Examine each line of the data. Copy those that contain the string "will".

◆ ◆ ◆

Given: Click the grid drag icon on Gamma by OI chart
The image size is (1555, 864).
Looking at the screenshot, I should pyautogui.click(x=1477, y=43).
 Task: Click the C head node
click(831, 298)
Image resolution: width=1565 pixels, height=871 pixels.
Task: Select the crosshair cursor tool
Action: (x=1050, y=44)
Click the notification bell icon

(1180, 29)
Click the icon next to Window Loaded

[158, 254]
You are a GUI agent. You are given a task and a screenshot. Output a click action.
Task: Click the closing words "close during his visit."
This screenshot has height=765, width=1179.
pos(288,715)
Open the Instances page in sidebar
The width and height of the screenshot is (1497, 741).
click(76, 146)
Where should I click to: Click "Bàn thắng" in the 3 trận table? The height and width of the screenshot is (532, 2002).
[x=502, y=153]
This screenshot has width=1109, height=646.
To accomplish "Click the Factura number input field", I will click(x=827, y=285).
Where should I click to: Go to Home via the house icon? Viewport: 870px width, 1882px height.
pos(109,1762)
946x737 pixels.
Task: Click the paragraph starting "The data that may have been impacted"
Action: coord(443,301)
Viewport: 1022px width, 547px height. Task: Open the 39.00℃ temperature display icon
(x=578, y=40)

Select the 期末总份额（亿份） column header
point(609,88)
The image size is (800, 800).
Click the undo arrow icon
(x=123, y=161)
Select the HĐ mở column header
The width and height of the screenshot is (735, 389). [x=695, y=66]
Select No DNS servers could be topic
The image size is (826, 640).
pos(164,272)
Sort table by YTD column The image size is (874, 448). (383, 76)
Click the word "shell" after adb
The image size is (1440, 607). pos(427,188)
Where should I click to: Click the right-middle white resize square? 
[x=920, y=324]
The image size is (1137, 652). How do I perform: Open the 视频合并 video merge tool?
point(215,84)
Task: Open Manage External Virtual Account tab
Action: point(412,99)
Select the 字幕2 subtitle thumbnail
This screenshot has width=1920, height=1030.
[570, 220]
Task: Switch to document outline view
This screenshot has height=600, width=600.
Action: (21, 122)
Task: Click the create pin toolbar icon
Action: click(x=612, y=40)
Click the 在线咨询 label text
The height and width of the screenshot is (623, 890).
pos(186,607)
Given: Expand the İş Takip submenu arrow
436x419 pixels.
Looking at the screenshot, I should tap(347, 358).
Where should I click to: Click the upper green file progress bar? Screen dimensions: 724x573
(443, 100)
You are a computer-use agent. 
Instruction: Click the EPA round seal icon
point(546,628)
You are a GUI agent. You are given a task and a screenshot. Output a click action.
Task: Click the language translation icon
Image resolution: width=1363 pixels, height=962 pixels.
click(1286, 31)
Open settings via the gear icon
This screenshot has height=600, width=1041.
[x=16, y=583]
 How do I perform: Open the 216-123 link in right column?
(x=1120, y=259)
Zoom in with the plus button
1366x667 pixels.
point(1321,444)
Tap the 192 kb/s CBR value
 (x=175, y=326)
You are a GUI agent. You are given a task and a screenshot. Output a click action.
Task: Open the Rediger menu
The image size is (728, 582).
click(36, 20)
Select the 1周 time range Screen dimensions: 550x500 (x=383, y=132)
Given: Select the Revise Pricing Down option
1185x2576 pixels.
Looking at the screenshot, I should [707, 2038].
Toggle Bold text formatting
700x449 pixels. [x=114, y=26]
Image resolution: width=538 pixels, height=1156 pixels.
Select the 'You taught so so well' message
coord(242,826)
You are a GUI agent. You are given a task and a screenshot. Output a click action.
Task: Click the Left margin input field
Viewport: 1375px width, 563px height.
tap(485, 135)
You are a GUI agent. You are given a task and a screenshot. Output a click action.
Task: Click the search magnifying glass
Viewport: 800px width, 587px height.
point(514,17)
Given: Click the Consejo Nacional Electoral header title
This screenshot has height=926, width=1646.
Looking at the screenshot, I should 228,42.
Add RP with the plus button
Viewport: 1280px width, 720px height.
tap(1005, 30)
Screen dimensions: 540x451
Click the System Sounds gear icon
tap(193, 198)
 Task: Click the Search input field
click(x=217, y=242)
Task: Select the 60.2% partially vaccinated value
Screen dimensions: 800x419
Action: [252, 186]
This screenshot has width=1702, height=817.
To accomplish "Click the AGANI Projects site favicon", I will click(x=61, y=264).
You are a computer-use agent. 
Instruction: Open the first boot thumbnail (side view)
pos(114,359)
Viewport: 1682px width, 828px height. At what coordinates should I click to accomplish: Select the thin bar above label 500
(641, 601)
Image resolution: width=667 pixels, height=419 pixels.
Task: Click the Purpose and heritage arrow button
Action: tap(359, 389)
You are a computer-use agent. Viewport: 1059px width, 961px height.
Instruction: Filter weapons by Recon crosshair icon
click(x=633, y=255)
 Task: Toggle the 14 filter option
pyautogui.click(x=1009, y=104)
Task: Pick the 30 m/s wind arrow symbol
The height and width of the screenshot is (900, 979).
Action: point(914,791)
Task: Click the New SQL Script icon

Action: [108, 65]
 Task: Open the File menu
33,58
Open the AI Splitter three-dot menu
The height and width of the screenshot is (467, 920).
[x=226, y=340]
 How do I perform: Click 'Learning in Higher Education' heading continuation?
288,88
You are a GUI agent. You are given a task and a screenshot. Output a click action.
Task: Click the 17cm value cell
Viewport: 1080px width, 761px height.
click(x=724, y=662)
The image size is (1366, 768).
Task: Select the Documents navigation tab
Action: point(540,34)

◆ ◆ ◆

» ANSWER SECTION
To accomplish "Click the Factura number input field", I will click(x=827, y=285).
To accomplish "Click the AGANI Projects site favicon", I will click(x=61, y=264).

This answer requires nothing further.